> _Material provided_
[Start of Attachment]

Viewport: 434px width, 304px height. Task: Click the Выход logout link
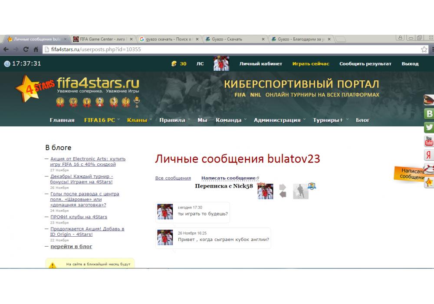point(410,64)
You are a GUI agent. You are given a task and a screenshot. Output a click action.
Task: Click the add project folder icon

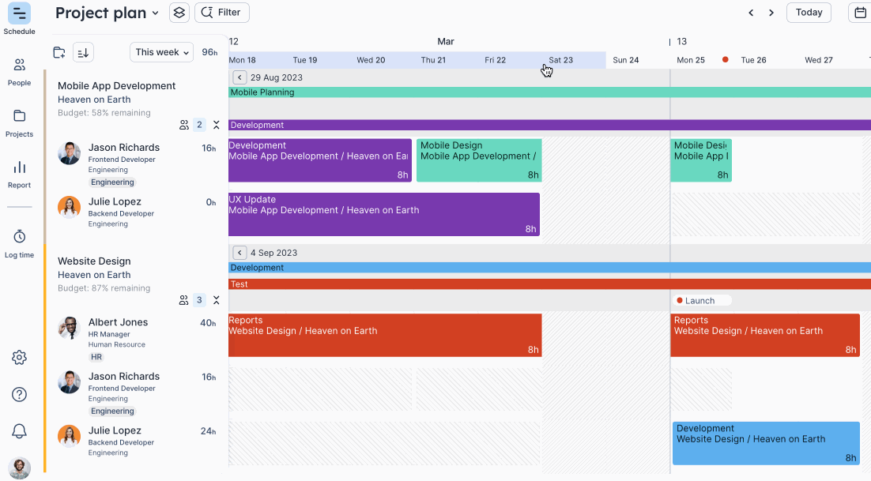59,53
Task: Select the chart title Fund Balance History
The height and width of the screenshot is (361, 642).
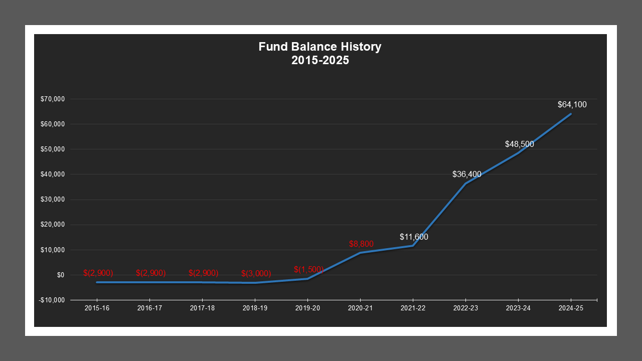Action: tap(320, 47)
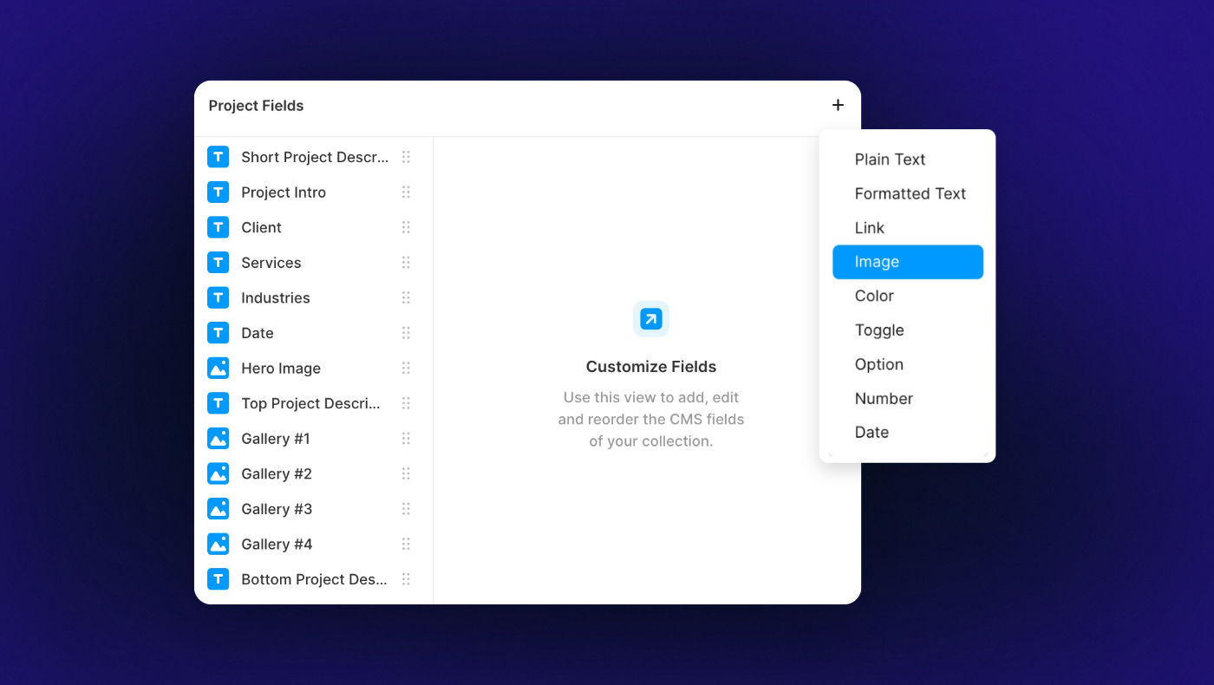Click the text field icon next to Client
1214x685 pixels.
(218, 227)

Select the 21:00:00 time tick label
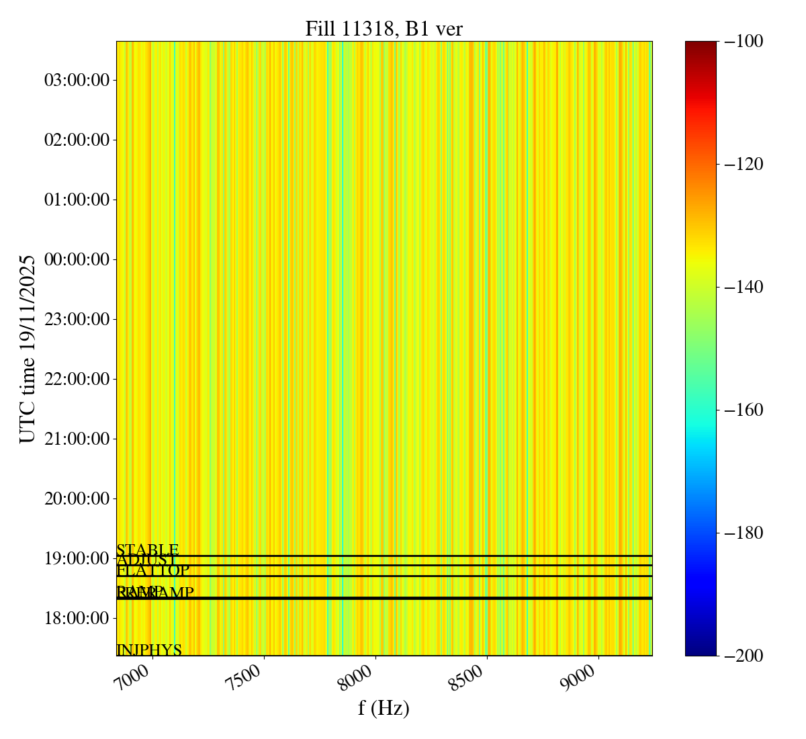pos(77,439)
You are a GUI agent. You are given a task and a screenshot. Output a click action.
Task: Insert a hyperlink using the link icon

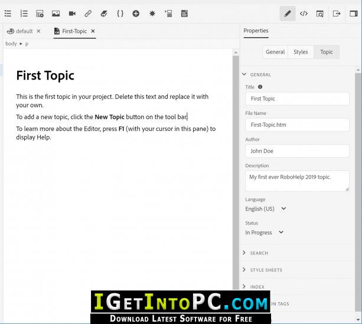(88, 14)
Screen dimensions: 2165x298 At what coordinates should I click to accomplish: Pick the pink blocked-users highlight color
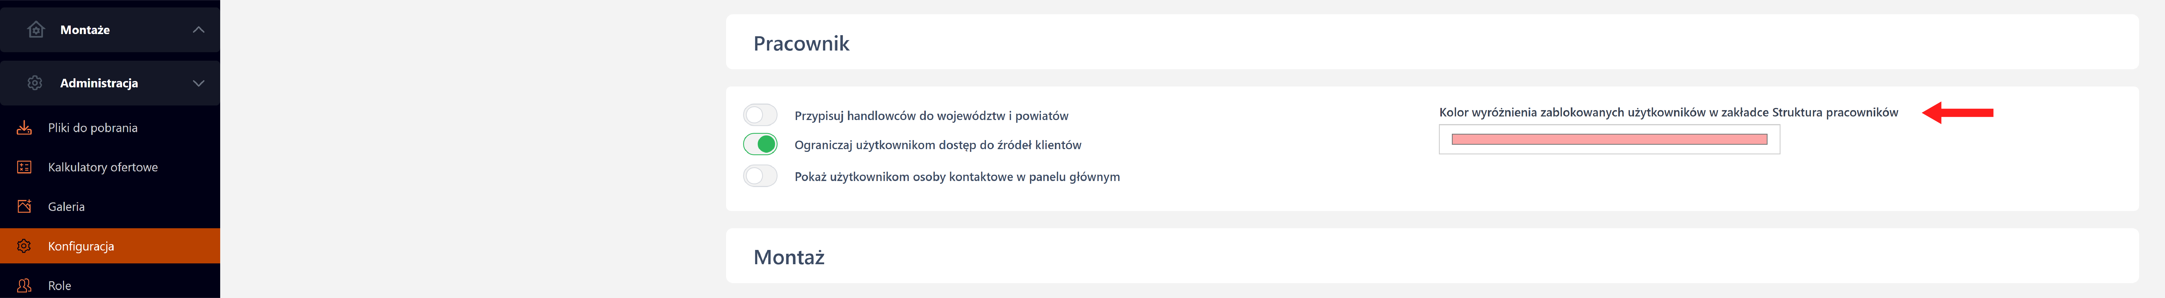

[End of Attachment]
[Start of Attachment]

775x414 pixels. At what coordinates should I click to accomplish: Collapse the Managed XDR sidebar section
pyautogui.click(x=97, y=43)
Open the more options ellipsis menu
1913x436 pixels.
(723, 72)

[End of Attachment]
[Start of Attachment]

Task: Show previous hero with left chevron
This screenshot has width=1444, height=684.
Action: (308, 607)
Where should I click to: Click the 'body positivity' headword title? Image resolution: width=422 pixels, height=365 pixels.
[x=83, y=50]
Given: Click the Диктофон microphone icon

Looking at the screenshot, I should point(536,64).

[End of Attachment]

> _Your goal_
Exactly as written above, retype the lines starting at the one holding "Viewport: 434px width, 304px" and ending at the one holding "Screen dimensions: 2165x298", both included, but not the pictures.

> _Solution for this exercise_
Viewport: 434px width, 304px height. Task: Click the Выход logout link
point(410,64)
You are a GUI agent. You are given a task and a screenshot. Output a click action.
Task: Click the add project folder icon

59,53
Task: Select the chart title Fund Balance History
The height and width of the screenshot is (361, 642).
Action: tap(320, 47)
Click the text field icon next to Client
1214x685 pixels.
(218, 227)

Select the 21:00:00 time tick label
pos(77,439)
You are a GUI agent. You are given a task and a screenshot. Output a click action.
Task: Insert a hyperlink using the link icon

(88, 14)
Screen dimensions: 2165x298 At what coordinates should I click to accomplish: Pick the pink blocked-users highlight color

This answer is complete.